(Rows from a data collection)
==============================

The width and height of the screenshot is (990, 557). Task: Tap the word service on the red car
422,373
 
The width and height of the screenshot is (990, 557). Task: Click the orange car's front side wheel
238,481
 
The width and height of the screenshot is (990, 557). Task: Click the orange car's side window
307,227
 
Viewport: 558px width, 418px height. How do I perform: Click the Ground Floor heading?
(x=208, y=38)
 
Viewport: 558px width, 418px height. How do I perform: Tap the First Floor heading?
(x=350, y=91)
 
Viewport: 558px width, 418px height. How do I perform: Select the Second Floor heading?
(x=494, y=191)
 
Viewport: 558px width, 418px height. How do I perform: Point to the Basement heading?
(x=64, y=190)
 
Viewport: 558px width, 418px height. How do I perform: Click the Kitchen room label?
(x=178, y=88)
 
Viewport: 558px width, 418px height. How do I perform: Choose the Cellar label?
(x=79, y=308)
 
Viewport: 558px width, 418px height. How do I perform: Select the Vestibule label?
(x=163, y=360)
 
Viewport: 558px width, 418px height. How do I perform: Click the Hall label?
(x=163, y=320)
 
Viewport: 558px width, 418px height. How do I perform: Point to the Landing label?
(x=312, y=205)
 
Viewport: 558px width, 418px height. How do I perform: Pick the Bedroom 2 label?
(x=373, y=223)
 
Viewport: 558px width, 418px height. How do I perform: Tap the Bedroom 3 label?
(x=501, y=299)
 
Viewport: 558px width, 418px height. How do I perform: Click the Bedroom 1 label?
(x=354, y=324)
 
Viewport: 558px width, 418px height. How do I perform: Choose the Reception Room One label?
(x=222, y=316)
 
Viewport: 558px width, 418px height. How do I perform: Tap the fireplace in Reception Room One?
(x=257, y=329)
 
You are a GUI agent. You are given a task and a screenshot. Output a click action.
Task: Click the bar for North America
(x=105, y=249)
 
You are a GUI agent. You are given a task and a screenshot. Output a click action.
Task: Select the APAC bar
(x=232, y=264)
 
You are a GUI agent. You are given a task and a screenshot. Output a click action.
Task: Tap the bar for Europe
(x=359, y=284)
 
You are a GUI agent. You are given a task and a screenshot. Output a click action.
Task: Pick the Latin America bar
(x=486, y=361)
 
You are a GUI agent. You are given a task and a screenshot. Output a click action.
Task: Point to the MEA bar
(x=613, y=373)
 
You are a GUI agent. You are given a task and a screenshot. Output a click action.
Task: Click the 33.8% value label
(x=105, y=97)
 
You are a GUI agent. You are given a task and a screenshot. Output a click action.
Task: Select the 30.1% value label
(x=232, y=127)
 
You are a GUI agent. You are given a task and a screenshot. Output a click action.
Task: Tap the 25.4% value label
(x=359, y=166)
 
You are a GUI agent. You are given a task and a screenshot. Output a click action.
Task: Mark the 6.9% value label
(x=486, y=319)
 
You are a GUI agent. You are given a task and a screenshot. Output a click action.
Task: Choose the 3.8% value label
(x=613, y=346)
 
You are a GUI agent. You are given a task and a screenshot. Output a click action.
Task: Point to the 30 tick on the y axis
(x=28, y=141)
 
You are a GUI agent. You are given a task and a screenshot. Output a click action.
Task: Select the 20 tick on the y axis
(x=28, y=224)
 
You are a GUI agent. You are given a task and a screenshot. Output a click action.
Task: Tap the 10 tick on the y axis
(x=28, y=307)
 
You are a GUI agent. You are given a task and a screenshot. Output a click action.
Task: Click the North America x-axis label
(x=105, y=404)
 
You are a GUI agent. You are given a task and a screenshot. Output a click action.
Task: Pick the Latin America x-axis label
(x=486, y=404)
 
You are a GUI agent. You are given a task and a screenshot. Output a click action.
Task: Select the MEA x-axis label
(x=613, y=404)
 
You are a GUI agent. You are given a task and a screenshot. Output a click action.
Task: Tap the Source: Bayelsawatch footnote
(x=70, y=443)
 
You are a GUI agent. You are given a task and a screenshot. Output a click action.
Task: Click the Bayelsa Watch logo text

==============================

> [Work to do]: Please convert every line of the rows above into a JSON list of strings, one string per line, leaving out blank lines.

> [Correct result]:
[
  "The width and height of the screenshot is (990, 557). Task: Tap the word service on the red car",
  "422,373",
  "The width and height of the screenshot is (990, 557). Task: Click the orange car's front side wheel",
  "238,481",
  "The width and height of the screenshot is (990, 557). Task: Click the orange car's side window",
  "307,227",
  "Viewport: 558px width, 418px height. How do I perform: Click the Ground Floor heading?",
  "(x=208, y=38)",
  "Viewport: 558px width, 418px height. How do I perform: Tap the First Floor heading?",
  "(x=350, y=91)",
  "Viewport: 558px width, 418px height. How do I perform: Select the Second Floor heading?",
  "(x=494, y=191)",
  "Viewport: 558px width, 418px height. How do I perform: Point to the Basement heading?",
  "(x=64, y=190)",
  "Viewport: 558px width, 418px height. How do I perform: Click the Kitchen room label?",
  "(x=178, y=88)",
  "Viewport: 558px width, 418px height. How do I perform: Choose the Cellar label?",
  "(x=79, y=308)",
  "Viewport: 558px width, 418px height. How do I perform: Select the Vestibule label?",
  "(x=163, y=360)",
  "Viewport: 558px width, 418px height. How do I perform: Click the Hall label?",
  "(x=163, y=320)",
  "Viewport: 558px width, 418px height. How do I perform: Point to the Landing label?",
  "(x=312, y=205)",
  "Viewport: 558px width, 418px height. How do I perform: Pick the Bedroom 2 label?",
  "(x=373, y=223)",
  "Viewport: 558px width, 418px height. How do I perform: Tap the Bedroom 3 label?",
  "(x=501, y=299)",
  "Viewport: 558px width, 418px height. How do I perform: Click the Bedroom 1 label?",
  "(x=354, y=324)",
  "Viewport: 558px width, 418px height. How do I perform: Choose the Reception Room One label?",
  "(x=222, y=316)",
  "Viewport: 558px width, 418px height. How do I perform: Tap the fireplace in Reception Room One?",
  "(x=257, y=329)",
  "You are a GUI agent. You are given a task and a screenshot. Output a click action.",
  "Task: Click the bar for North America",
  "(x=105, y=249)",
  "You are a GUI agent. You are given a task and a screenshot. Output a click action.",
  "Task: Select the APAC bar",
  "(x=232, y=264)",
  "You are a GUI agent. You are given a task and a screenshot. Output a click action.",
  "Task: Tap the bar for Europe",
  "(x=359, y=284)",
  "You are a GUI agent. You are given a task and a screenshot. Output a click action.",
  "Task: Pick the Latin America bar",
  "(x=486, y=361)",
  "You are a GUI agent. You are given a task and a screenshot. Output a click action.",
  "Task: Point to the MEA bar",
  "(x=613, y=373)",
  "You are a GUI agent. You are given a task and a screenshot. Output a click action.",
  "Task: Click the 33.8% value label",
  "(x=105, y=97)",
  "You are a GUI agent. You are given a task and a screenshot. Output a click action.",
  "Task: Select the 30.1% value label",
  "(x=232, y=127)",
  "You are a GUI agent. You are given a task and a screenshot. Output a click action.",
  "Task: Tap the 25.4% value label",
  "(x=359, y=166)",
  "You are a GUI agent. You are given a task and a screenshot. Output a click action.",
  "Task: Mark the 6.9% value label",
  "(x=486, y=319)",
  "You are a GUI agent. You are given a task and a screenshot. Output a click action.",
  "Task: Choose the 3.8% value label",
  "(x=613, y=346)",
  "You are a GUI agent. You are given a task and a screenshot. Output a click action.",
  "Task: Point to the 30 tick on the y axis",
  "(x=28, y=141)",
  "You are a GUI agent. You are given a task and a screenshot. Output a click action.",
  "Task: Select the 20 tick on the y axis",
  "(x=28, y=224)",
  "You are a GUI agent. You are given a task and a screenshot. Output a click action.",
  "Task: Tap the 10 tick on the y axis",
  "(x=28, y=307)",
  "You are a GUI agent. You are given a task and a screenshot. Output a click action.",
  "Task: Click the North America x-axis label",
  "(x=105, y=404)",
  "You are a GUI agent. You are given a task and a screenshot. Output a click action.",
  "Task: Pick the Latin America x-axis label",
  "(x=486, y=404)",
  "You are a GUI agent. You are given a task and a screenshot. Output a click action.",
  "Task: Select the MEA x-axis label",
  "(x=613, y=404)",
  "You are a GUI agent. You are given a task and a screenshot. Output a click action.",
  "Task: Tap the Source: Bayelsawatch footnote",
  "(x=70, y=443)",
  "You are a GUI agent. You are given a task and a screenshot. Output a click action.",
  "Task: Click the Bayelsa Watch logo text"
]